(Stored data entries)

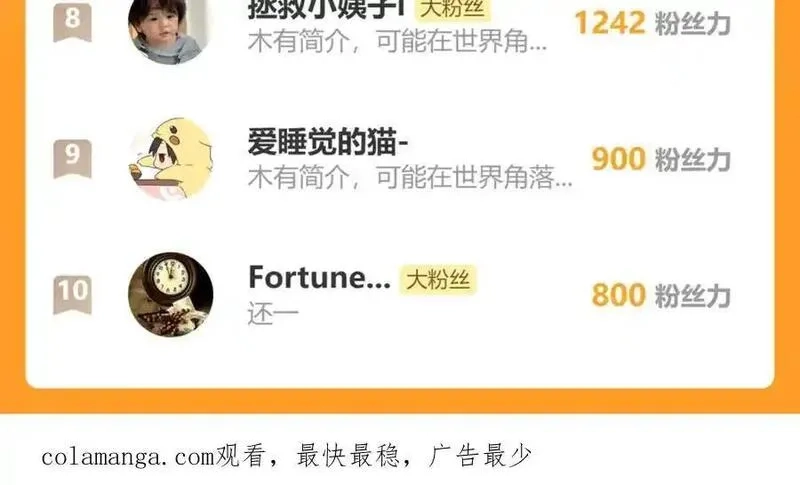Tap the rank 10 ribbon badge
800x485 pixels.
tap(72, 295)
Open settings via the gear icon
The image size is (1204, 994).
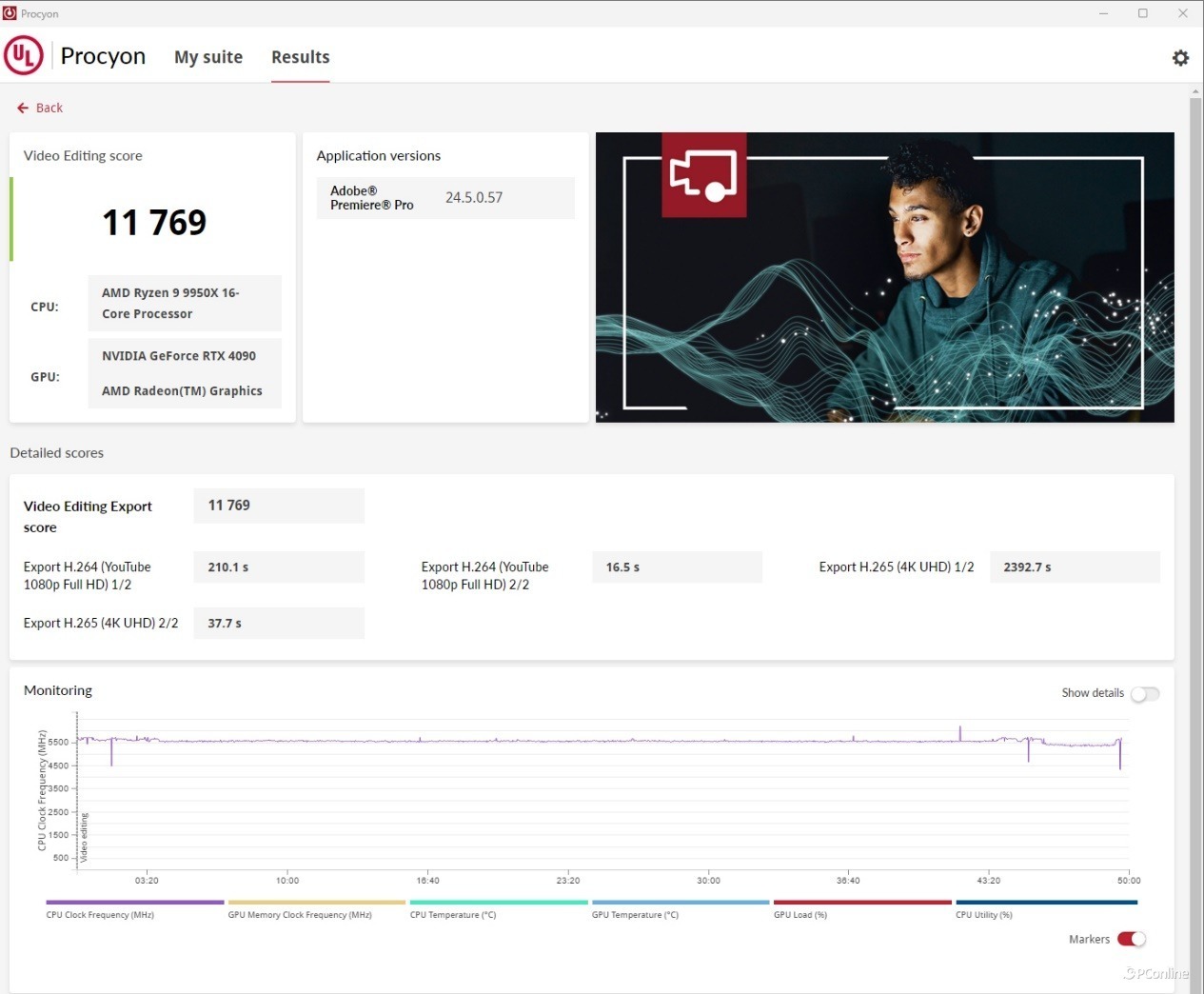1180,58
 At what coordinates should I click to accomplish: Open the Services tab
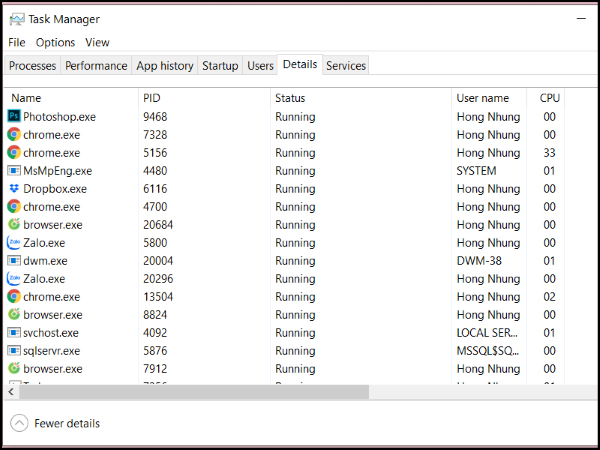[346, 66]
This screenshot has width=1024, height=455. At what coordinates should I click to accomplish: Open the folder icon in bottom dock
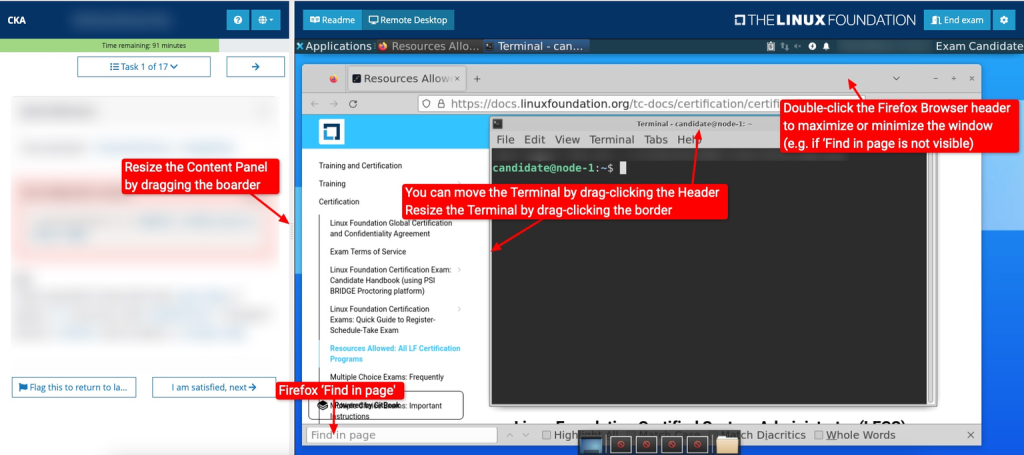pos(727,445)
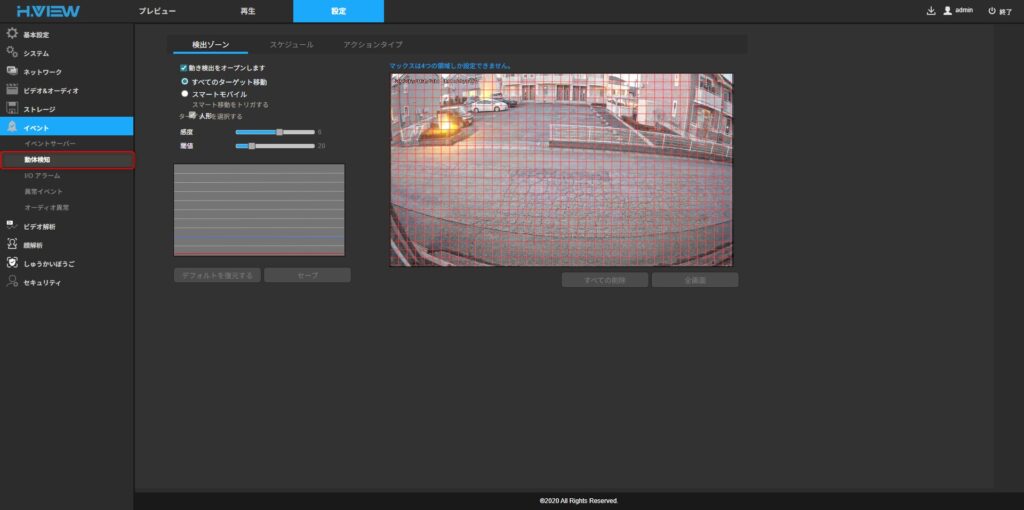The image size is (1024, 510).
Task: Click the 感度 sensitivity slider handle
Action: tap(280, 131)
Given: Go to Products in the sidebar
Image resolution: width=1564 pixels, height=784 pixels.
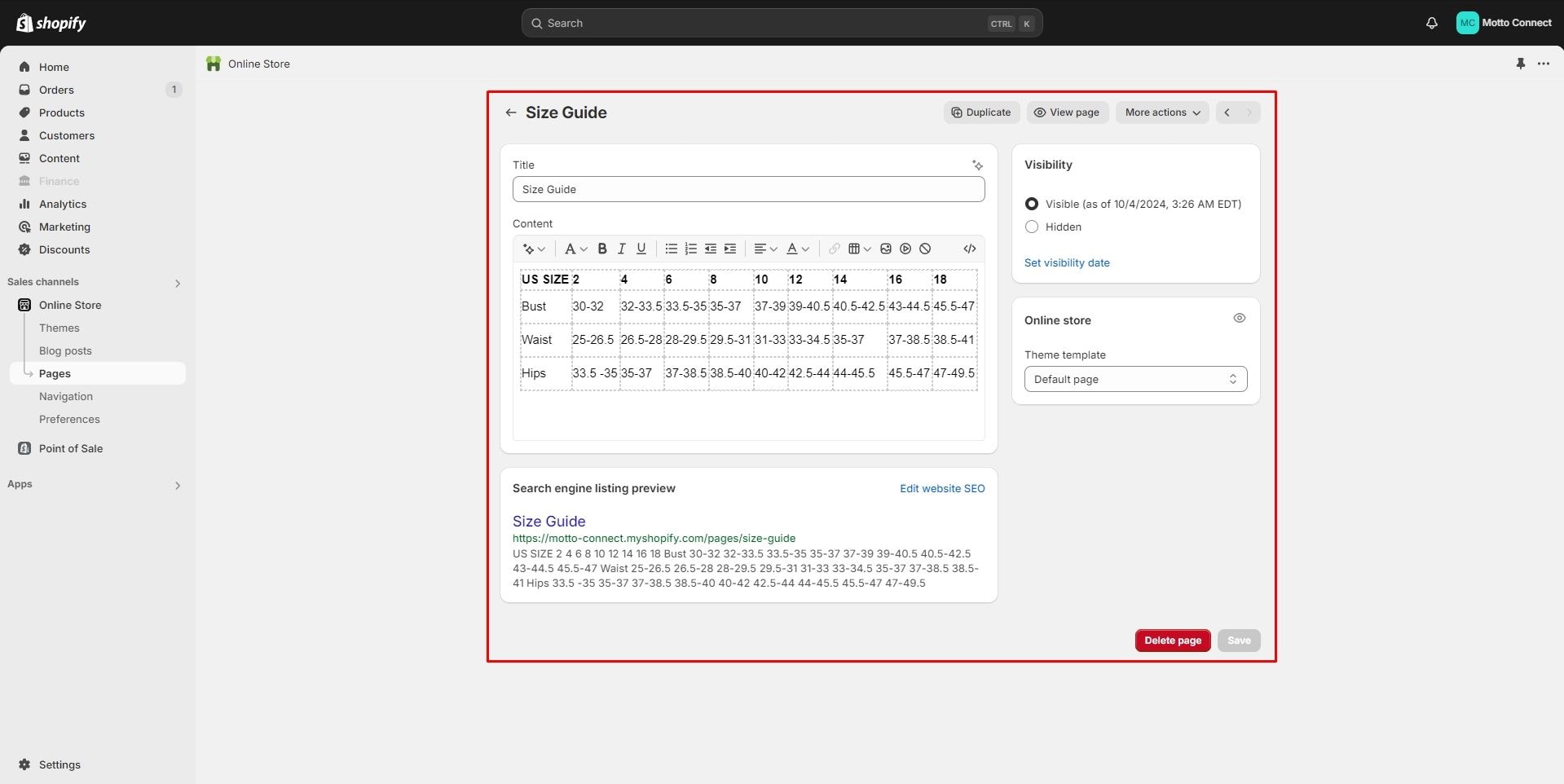Looking at the screenshot, I should click(x=62, y=112).
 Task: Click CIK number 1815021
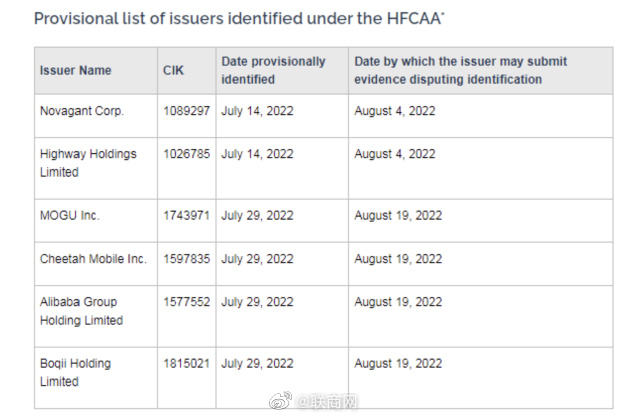186,363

## What is needed
Nothing is needed beyond an exact transcription of the lines from the one containing "This screenshot has" to the end of the entries above, with the pictures omitted.

## Task result
This screenshot has width=1024, height=455. At what coordinates should I click to accomplish: Open the folder icon in bottom dock
pos(727,445)
The image size is (1024, 510).
Task: Click the 感度 sensitivity slider handle
Action: tap(280, 131)
Given: Go to Products in the sidebar
Image resolution: width=1564 pixels, height=784 pixels.
Looking at the screenshot, I should click(x=62, y=112).
 Task: Click CIK number 1815021
186,363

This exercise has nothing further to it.